What needs to be done:
Please give the lines below again exactly as they stand, from the one that contains "This screenshot has width=902, height=634." up to and including the one that contains "You are a GUI", leaving all pictures out.

Records to process section start

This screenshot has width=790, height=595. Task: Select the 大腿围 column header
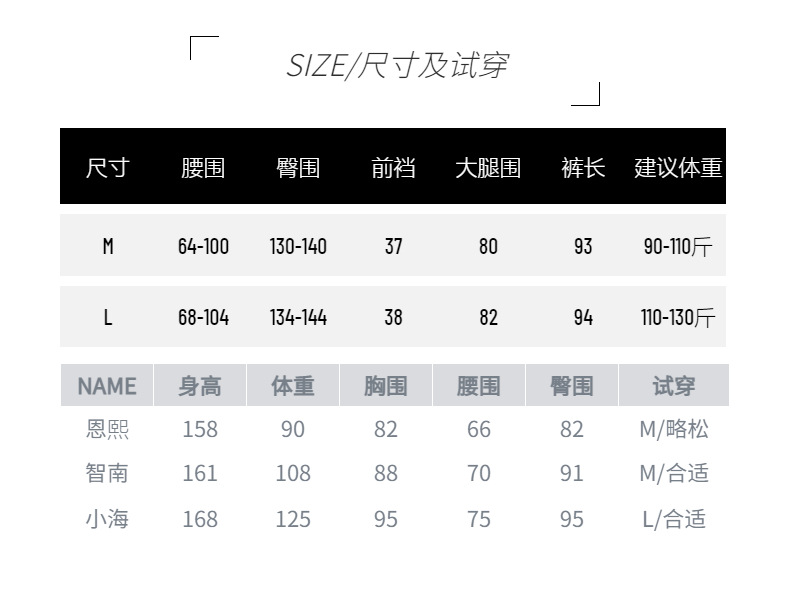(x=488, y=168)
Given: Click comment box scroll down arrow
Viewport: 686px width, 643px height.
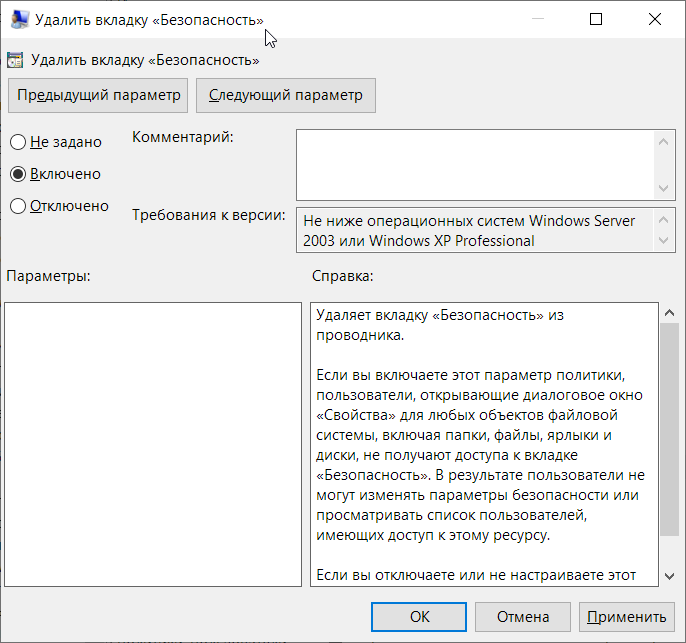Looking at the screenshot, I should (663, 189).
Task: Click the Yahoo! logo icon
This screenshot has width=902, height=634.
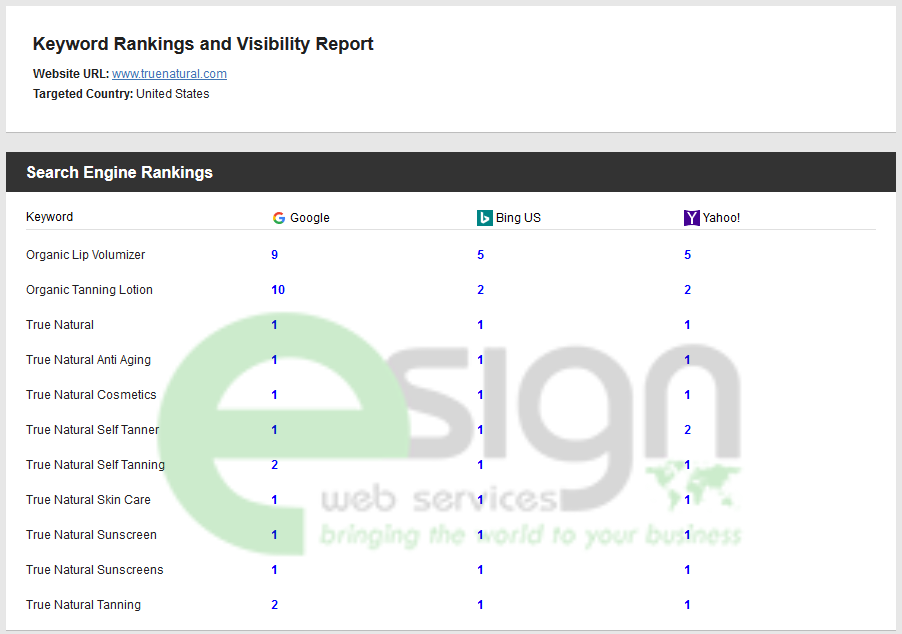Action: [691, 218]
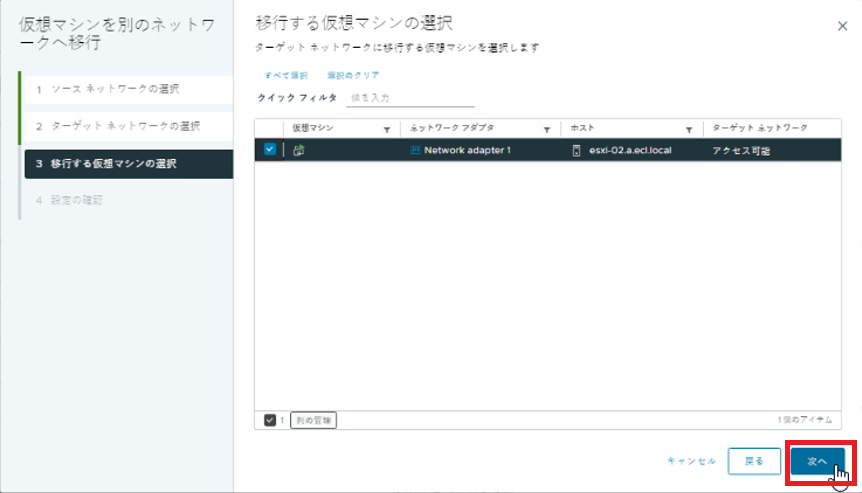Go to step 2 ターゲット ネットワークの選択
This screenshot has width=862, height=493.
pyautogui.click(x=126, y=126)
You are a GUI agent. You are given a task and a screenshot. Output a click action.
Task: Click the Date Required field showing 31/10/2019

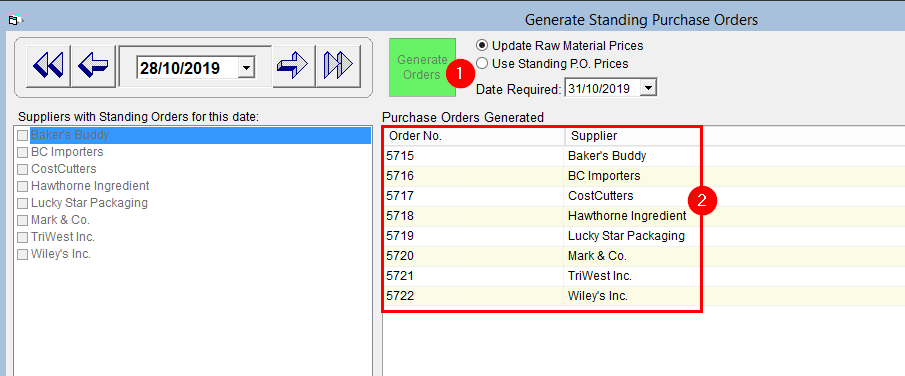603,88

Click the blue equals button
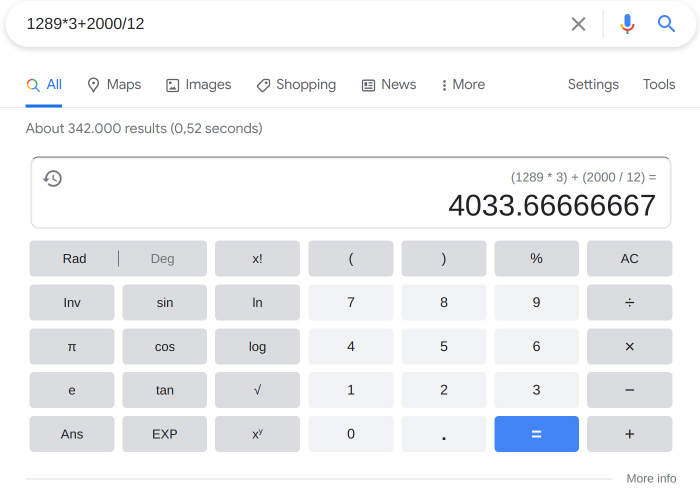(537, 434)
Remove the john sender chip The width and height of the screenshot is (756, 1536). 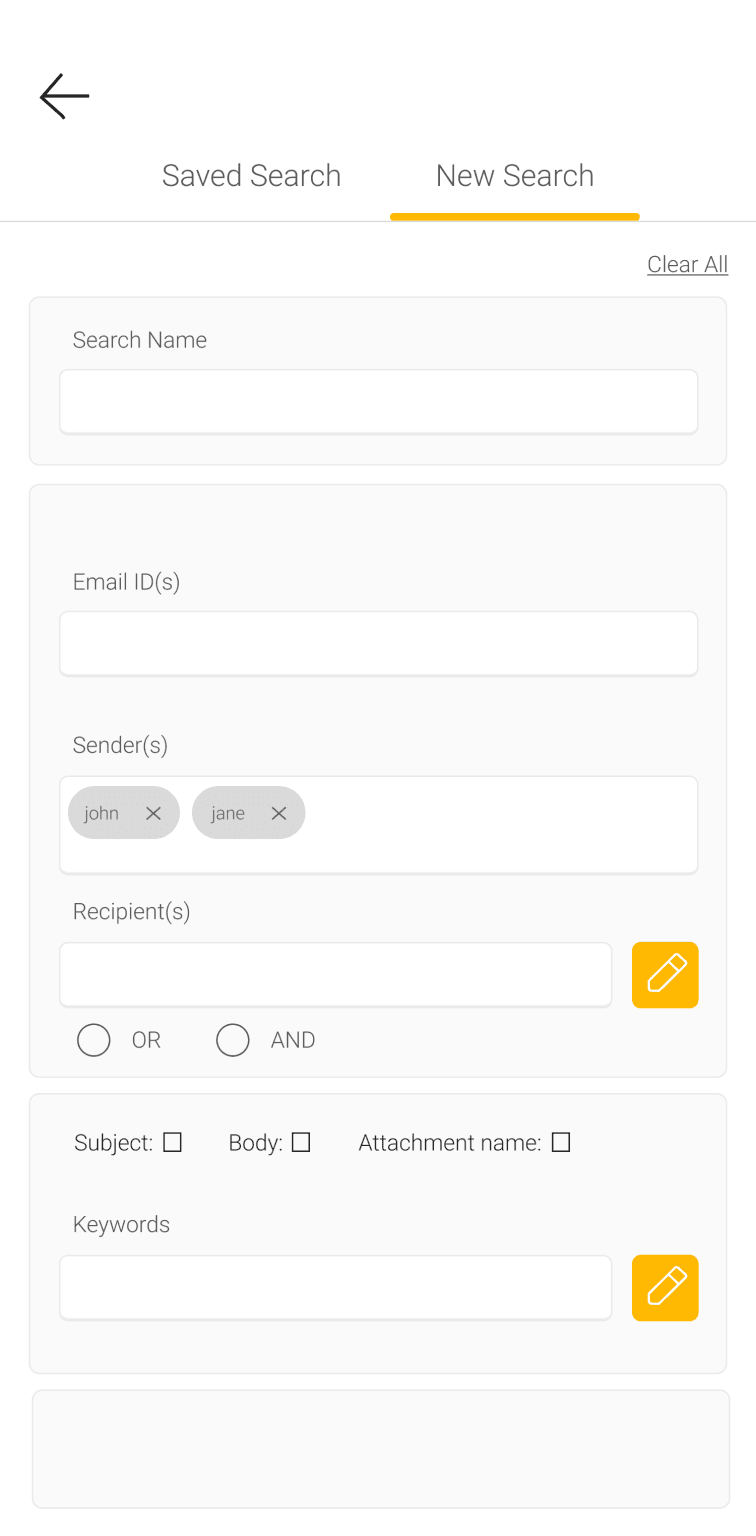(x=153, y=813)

Records to process section end

Solution to this problem:
This screenshot has width=902, height=634.
Action: [691, 218]
Go to step 2 ターゲット ネットワークの選択
This screenshot has width=862, height=493.
pyautogui.click(x=126, y=126)
You are a GUI agent. You are given a task and a screenshot. Output a click action.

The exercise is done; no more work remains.